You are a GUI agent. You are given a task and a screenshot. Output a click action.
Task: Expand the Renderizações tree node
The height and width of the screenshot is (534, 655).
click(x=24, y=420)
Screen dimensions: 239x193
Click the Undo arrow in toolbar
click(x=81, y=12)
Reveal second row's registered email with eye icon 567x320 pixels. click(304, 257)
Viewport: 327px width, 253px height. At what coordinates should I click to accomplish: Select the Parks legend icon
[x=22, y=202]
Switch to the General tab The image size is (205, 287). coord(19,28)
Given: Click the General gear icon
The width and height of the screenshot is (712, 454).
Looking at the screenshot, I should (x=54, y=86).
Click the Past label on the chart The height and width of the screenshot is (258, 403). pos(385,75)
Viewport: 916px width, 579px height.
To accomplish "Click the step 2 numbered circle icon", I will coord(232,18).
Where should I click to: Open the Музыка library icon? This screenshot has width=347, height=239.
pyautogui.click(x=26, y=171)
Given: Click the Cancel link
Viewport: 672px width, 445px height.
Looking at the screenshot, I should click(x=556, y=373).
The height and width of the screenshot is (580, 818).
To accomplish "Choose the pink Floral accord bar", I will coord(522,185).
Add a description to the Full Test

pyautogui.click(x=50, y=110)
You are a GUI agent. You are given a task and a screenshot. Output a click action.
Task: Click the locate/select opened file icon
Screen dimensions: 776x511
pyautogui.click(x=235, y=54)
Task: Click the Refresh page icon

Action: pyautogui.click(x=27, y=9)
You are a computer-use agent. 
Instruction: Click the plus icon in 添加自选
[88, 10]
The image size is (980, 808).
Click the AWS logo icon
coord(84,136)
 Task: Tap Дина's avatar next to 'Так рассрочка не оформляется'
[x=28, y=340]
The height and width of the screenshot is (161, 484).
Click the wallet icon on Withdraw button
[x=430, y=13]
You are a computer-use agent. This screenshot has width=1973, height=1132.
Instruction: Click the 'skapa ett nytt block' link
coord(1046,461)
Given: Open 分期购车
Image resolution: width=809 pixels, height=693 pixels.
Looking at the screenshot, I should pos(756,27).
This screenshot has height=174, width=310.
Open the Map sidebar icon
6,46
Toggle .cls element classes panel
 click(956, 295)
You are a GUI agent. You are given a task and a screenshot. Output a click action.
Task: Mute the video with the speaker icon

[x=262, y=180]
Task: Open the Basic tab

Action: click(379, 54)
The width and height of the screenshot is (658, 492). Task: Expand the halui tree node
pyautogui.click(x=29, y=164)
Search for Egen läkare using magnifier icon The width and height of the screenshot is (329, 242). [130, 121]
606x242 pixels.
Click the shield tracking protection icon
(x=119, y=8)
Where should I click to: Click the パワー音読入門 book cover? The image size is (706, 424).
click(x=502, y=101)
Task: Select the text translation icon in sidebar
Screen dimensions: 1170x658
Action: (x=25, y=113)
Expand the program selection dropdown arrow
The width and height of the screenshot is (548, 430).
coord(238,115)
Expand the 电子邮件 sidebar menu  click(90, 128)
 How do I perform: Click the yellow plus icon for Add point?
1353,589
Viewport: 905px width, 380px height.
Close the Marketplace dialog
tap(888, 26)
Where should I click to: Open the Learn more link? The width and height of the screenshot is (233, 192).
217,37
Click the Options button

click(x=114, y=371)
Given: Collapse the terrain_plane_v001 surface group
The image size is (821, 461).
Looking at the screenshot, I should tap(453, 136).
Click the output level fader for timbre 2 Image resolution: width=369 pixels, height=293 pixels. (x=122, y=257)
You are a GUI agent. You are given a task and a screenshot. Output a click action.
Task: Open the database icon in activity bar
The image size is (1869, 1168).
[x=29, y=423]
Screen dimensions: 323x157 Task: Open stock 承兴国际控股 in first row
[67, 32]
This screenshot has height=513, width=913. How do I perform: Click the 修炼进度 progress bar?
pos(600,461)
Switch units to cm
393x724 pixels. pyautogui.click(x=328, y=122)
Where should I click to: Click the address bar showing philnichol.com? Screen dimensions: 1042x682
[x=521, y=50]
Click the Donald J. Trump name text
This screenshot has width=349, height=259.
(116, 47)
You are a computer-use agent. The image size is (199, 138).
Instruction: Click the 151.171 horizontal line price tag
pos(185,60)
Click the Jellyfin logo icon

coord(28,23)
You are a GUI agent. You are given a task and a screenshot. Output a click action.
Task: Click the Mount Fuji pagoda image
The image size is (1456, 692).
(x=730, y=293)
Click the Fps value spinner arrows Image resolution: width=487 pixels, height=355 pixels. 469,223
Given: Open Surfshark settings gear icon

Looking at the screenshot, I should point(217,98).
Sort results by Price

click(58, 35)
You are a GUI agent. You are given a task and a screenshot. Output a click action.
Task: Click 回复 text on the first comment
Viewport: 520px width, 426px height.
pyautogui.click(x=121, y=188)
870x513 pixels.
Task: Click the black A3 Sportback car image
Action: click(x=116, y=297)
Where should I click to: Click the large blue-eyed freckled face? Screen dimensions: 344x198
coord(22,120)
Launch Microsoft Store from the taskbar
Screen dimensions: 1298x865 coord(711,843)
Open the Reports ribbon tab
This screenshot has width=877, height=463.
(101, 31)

══════════════════════════════

■ **What to produce**:
Look above for the line containing "Instruction: Click the 151.171"; copy from it through the last line, exactly, and nothing more.

■ **Reply to the task**:
Instruction: Click the 151.171 horizontal line price tag
pos(185,60)
Click the Jellyfin logo icon

coord(28,23)
You are a GUI agent. You are given a task and a screenshot. Output a click action.
Task: Click the Mount Fuji pagoda image
The image size is (1456, 692).
(x=730, y=293)
Click the Fps value spinner arrows Image resolution: width=487 pixels, height=355 pixels. 469,223
Given: Open Surfshark settings gear icon

Looking at the screenshot, I should point(217,98).
Sort results by Price

click(58, 35)
You are a GUI agent. You are given a task and a screenshot. Output a click action.
Task: Click 回复 text on the first comment
Viewport: 520px width, 426px height.
pyautogui.click(x=121, y=188)
870x513 pixels.
Task: Click the black A3 Sportback car image
Action: click(x=116, y=297)
Where should I click to: Click the large blue-eyed freckled face? Screen dimensions: 344x198
coord(22,120)
Launch Microsoft Store from the taskbar
Screen dimensions: 1298x865 coord(711,843)
Open the Reports ribbon tab
This screenshot has width=877, height=463.
(101, 31)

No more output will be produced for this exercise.